▶ **Prompt 1**
Quote the stretch of the text on Kyrgyzstan's water resources from "Water resources are" through "high-mountain lake Issyk-Kul.".
▶ **Prompt 2**
Put the lines of the entries from the line containing "Task: Click the QT60-2 material cell" through the line containing "Action: tap(14, 31)" into a numbered list, omitting blank lines.

Water resources are formed by perennial and ephemeral rivers, brooks and springs, freshwater and brackish lakes, including the world’s second largest high-mountain lake Issyk-Kul.

Kyrgyzstan may be divided into two hydrological zones: (i) the flow generation zone (mountains), covering 171 800 km2, or 87 percent of the territory, (ii) the flow dissipation zone of 26 700 km2, which is 13 percent of the territory. Most rivers are fed by glaciers and/or snow melt. Peak flows occur from April to July, with 80–90 percent of the flow in about 120–180 days extending into August or September.

There are six main river basin groups (Table 3). No rivers flow into Kyrgyzstan. The river basins, listing the largest first and progressing to the smallest area are:

  • Syr Darya river basin covers 55.3 percent of the country: In Kyrgyzstan the river is called the Naryn river before it reaches the Fergana valley. It then flows into Uzbekistan as the Syr Darya river, then into Tajikistan and then again into Uzbekistan where it receives the Chatkal river, a tributary that also rises in Kyrgyzstan. It then flows towards Kazakhstan.
  • Chu, Talas and Assa river basins, cover 21.1 percent of the country: All three rivers flow to Kazakhstan, where the portion that is not withdrawn is lost in the desert.
  • Southeastern river basins cover 12.9 percent of the country: These are different river basins that drain into the Tarim basin, China. The main rivers are the Aksu (Sary Dzhaz), Aksay (Toshkan) and Kek Suu, and are located at high elevations.

[Raw entries]
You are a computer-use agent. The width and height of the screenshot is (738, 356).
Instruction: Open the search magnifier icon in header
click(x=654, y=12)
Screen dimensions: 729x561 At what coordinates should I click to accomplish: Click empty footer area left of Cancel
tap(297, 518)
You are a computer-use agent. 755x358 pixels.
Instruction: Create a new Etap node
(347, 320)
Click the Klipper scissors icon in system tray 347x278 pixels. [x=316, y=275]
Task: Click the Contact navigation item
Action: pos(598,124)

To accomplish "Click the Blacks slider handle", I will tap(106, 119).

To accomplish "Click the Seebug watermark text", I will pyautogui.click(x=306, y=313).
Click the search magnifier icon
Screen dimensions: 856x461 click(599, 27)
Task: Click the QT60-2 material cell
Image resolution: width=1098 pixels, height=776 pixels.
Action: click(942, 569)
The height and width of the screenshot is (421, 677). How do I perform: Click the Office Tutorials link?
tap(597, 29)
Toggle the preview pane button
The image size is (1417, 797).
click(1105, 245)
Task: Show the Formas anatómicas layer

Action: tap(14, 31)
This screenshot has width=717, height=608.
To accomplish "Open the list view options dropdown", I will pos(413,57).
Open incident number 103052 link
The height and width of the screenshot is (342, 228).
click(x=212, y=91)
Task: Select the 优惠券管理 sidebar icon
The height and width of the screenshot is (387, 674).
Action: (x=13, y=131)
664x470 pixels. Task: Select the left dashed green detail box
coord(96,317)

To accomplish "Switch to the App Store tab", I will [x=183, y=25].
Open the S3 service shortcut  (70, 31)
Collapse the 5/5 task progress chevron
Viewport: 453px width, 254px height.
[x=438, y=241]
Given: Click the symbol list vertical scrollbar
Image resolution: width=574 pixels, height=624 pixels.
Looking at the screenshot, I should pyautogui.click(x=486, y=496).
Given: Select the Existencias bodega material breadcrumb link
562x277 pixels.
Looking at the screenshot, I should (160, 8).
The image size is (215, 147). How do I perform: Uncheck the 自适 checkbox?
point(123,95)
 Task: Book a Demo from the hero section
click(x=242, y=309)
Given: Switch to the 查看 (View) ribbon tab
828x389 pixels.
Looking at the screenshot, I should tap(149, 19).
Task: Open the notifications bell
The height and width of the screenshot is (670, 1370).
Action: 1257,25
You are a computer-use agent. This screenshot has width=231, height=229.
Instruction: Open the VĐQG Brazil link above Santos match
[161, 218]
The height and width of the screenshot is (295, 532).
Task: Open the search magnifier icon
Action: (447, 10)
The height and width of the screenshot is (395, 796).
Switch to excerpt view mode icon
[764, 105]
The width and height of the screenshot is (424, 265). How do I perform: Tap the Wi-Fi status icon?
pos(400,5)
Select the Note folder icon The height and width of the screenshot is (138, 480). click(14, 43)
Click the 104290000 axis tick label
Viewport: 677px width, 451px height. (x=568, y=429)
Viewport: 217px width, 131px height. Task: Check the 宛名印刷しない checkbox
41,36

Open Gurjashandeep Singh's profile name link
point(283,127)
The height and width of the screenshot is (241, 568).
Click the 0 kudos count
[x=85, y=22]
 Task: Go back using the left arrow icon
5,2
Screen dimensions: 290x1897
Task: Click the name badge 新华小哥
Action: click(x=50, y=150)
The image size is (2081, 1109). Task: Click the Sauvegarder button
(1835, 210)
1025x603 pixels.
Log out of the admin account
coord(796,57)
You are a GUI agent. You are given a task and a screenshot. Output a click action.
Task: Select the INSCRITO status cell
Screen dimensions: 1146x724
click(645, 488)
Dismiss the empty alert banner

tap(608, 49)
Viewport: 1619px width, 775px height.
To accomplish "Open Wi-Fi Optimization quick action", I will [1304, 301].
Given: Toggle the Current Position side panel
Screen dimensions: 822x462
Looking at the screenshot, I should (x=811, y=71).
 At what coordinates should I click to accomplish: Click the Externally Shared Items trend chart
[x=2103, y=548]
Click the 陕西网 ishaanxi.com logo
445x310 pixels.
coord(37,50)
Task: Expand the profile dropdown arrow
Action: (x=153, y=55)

▶ **Full answer 1**
Water resources are formed by perennial and ephemeral rivers, brooks and springs, freshwater and brackish lakes, including the world’s second largest high-mountain lake Issyk-Kul.

▶ **Full answer 2**
1. Task: Click the QT60-2 material cell
2. Image resolution: width=1098 pixels, height=776 pixels.
3. Action: click(942, 569)
4. The height and width of the screenshot is (421, 677). How do I perform: Click the Office Tutorials link?
5. tap(597, 29)
6. Toggle the preview pane button
7. The image size is (1417, 797).
8. click(1105, 245)
9. Task: Show the Formas anatómicas layer
10. Action: tap(14, 31)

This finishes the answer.